START Source passage

Now, when he talks—Paul, that is—of being disobedient, he is referring not only to those who were his initial readers, but he is referring to all of us, because all of us have not kept the law. We have not done everything that the law requires. And there is a curse in 10b which is resting upon those “who [do] not continue to do everything written in the Book of the Law.”[3] And you remember, we said this morning that the law was given to Moses, it was given by God, in order that it might serve as the confrontation for men and women with the fact of our own disobedience and rebellion, and then that it may in turn become an avenue or a gateway that leads us to the one who has provided the answer for our disobedience.
But we also noted that the Evil One seeks to take that which God has given for our well-being and to spoil it, and to suggest to men and women that this law, which in itself could never provide justification before God, may actually become the means of justification, if only you will try a little harder, if only you will do a little better, if only you will pull your socks up a little tighter—which, of course, is the message of religion generally speaking. It is a message of self-effort. It is a message that says, “Come on, now, you can probably make a go of this.” We’re helped by reading our Bibles, we’re helped by singing hymns, and we’re reminded by the hymn writer, “Not the labors of my hands [could] fulfill your law’s demands.”[4] And this curse of the law that rests upon us, rests upon us on account of our disobedience. And it is from this curse that Christ comes to redeem us.
Now, the question is, How then can the Lord Jesus liberate us from our predicament? How then can the Lord Jesus alleviate the curse that is upon us because of our rebellion against him? And the answer is given very clearly there in verse 13. How has God accomplished this? “[Well],” he says, “Christ redeemed us from the curse of the law by becoming a curse for us.” In other words, what should have come to us went to him.
This is a cross-reference in many ways to one of the verses that I hope to spend the rest of my life wrestling with and trying to understand in its fullness—namely, 2 Corinthians 5:21: “God made him who had no sin to be sin for us, so that in him we might become the righteousness of God.” Again, Wesley, in his great hymn “And can it be that I should gain an int’rest in the Savior’s blood?” pens these wonderful lines:
’Tis mystery all! Th’Immortal dies!
Who can explore [this] strange design?
In vain the firstborn seraph tries
To sound the depths of love divine!
. . . . . . . . . . . . . . . . . . . . . . . . . . . . .
Amazing love! how can it be
That Thou, my God, should die for me![5]
Now, of course, the wonder of that will never grip us until we have been brought face-to-face with the fact that we deserve to die, until you and I have come face-to-face with the fact of where we stand before God. And that, of course, is the abiding purpose of the law: to take nice people who live in the Chagrin Valley, who are trying to do their best and making a pretty good go of it and endeavoring to do fine by way of marital relationships and family involvement, and who think that by and large, if there’s any kind of grading going on in terms of where we stand before God, so long as God is grading on the curve, we’re probably going to be okay; we definitely make it into the top percentile! And we like to hear stories of how in the Christian life there is purpose, and in the Christian life there is fulfillment, and in the Christian life there is joy, and in the Christian life there is peace. And we may even have signed up for one of those packages: “I would like to sign up for the joy, peace, purpose package, if I could. I’m really quite a fine fellow, and I can see why God would like me to have joy and purpose and peace. And if you could just give me the package, I will proceed directly.” And then, when I tell you that the wonder of the gospel is that Christ became a curse for us, you sit there and you say, “I’ve got no idea what that could possibly mean. In fact, it doesn’t seem to mean very much to me at all.”

END Source passage
START Supplied information

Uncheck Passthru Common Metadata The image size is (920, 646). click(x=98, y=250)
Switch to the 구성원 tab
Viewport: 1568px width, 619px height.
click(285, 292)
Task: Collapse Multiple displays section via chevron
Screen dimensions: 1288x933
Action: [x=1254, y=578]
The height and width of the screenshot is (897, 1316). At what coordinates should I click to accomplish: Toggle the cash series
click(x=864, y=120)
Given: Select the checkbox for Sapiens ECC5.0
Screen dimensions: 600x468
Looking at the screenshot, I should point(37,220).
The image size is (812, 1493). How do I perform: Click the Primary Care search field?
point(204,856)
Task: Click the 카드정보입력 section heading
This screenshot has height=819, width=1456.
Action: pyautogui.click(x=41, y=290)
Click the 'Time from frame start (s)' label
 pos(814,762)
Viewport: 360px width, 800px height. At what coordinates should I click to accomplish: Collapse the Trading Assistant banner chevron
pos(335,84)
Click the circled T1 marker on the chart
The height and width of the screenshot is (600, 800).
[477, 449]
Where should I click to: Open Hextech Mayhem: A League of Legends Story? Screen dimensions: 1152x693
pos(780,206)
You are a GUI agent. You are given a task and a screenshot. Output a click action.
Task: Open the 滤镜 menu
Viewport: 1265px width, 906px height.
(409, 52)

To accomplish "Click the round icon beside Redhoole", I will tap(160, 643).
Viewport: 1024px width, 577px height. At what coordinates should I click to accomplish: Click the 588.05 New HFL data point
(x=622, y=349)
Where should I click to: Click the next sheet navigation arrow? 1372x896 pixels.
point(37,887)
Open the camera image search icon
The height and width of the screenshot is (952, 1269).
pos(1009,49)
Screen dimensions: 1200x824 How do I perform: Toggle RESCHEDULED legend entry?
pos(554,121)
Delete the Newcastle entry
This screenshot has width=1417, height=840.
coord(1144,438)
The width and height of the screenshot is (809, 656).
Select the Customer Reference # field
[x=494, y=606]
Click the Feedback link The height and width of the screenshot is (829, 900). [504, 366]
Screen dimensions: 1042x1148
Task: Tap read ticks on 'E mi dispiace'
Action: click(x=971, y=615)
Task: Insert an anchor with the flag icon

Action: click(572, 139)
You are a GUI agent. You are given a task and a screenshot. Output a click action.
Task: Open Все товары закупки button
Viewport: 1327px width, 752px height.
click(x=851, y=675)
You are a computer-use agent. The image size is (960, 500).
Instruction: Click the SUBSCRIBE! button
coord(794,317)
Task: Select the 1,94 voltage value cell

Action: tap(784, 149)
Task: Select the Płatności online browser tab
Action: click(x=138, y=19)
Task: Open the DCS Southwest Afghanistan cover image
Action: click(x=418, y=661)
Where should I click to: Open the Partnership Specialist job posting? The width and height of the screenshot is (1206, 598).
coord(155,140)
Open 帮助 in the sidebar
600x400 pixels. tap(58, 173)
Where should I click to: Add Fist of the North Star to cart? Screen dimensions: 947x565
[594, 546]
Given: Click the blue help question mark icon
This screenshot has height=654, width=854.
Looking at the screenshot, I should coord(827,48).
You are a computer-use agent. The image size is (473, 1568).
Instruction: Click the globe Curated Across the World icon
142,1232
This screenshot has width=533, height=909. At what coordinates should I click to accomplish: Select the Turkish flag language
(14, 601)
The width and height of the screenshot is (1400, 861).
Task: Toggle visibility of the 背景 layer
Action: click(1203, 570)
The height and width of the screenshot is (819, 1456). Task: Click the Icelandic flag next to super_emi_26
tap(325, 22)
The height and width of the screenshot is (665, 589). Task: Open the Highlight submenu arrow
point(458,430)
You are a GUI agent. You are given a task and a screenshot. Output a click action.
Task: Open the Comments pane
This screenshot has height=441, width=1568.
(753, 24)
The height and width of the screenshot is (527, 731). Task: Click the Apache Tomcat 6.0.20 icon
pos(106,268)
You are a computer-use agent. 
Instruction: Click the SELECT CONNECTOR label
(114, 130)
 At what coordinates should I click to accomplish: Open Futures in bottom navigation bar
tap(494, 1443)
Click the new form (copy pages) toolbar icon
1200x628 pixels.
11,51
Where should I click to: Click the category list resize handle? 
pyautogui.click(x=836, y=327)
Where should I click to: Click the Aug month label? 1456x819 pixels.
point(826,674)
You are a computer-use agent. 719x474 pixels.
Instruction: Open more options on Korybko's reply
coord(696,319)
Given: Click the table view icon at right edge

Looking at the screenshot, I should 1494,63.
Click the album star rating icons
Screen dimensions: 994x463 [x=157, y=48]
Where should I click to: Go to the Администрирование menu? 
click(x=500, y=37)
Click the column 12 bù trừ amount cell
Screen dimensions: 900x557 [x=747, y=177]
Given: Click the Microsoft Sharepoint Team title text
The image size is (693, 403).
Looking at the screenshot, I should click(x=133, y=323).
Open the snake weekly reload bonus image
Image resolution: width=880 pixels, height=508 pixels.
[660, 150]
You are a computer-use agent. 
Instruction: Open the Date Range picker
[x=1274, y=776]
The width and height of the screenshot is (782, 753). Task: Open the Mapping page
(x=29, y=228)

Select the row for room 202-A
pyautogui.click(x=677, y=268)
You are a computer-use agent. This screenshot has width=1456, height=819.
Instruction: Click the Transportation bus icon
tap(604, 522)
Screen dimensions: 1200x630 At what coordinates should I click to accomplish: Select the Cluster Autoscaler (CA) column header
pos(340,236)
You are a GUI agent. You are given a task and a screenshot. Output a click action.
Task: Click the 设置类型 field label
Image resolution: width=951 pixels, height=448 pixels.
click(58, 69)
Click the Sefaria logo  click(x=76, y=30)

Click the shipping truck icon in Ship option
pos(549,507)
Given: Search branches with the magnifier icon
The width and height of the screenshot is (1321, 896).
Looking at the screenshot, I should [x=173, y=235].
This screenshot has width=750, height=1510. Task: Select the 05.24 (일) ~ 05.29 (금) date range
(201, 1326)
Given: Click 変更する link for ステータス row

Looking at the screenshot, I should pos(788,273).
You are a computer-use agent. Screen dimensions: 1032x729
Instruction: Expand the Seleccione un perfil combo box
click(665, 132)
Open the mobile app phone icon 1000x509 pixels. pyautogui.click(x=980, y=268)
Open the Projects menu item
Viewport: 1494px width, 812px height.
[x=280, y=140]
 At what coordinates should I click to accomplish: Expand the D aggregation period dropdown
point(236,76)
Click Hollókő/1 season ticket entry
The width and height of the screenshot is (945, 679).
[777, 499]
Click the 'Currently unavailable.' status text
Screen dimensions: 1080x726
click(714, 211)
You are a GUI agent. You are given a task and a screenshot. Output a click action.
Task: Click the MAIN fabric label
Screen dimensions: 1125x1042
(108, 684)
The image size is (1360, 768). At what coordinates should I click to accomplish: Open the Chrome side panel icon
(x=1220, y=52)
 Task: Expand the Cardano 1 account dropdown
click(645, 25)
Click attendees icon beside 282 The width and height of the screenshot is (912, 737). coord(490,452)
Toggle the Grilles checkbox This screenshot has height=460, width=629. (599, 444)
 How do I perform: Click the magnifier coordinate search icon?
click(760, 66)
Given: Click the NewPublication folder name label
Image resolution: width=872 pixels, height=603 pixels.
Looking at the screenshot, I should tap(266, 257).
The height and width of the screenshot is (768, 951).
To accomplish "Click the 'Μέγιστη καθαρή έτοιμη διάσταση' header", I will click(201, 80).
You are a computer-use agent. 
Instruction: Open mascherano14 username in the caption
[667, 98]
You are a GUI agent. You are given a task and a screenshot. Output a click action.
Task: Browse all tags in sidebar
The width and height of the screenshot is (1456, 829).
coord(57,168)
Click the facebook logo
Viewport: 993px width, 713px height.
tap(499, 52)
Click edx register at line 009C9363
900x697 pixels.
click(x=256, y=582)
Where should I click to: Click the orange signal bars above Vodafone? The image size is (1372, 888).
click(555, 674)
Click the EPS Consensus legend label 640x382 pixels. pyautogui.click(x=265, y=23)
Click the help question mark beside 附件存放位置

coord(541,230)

END Supplied information

## Set problem A
In the sermon excerpt on the curse of the law, which verse does the speaker call a cross-reference they hope to spend the rest of their life wrestling with?
## Set problem B
Extend the sermon excerpt on the curse of the law, picking up right after its final sentence.

## Exercise answer A
2 Corinthians 5:21

## Exercise answer B
And of course, whyever would it? Because if the Christian story is simply that Jesus has come to add something to our lives that was lacking as a result of our inadvertent ways, then this strange story of curses and laws and disobedience and demands and crucifixions and the shedding of blood seems such a strange story. Such a mysterious idea. Something that you may be honest enough to say, “I don’t know anything about at all.”
Well, of course, who would ever be interested in someone who died to take our place unless we understand that we deserve to be in that place? Why would we ever believe that we deserve to be in that place when we think so well of ourselves? And how then could we ever be convicted of the fact that our lives are not what God intends for them to be?
Well, the place of the law gets us there. It shows us that we haven’t loved God with all of our heart, we haven’t kept his commandments, we haven’t obeyed him, we haven’t loved as we should, we haven’t loved our neighbors as ourselves, we haven’t always told the truth, we’ve been guilt of coveting, and so on. Oh, all of a sudden, things are different! And when the Spirit of God brings that message home and tells us that all who live in that disobedient posture are under the curse of God, are under the judgment and the wrath of God, and we move in our experience from simply the cerebral appropriation of the idea as a concept to the dawning awareness in our hearts of the fact that “this is about me and who I am,” then, of course, a divine transaction is in the process of taking place.
This can never be achieved as a result of a pastor or a preacher trying to bring a person to that point. No, the pastor, the preacher, is responsible to say what the Scriptures say, and then it is the work of the Spirit of God to convict people of their sins and to convince them of all of the wonder of what God does in Jesus.
So that begs the question: Have you ever been convicted of your sins? And if you haven’t, then why do you believe that Jesus is your Savior? And why would you ever need a Savior, if you’ve never been convicted of your sins?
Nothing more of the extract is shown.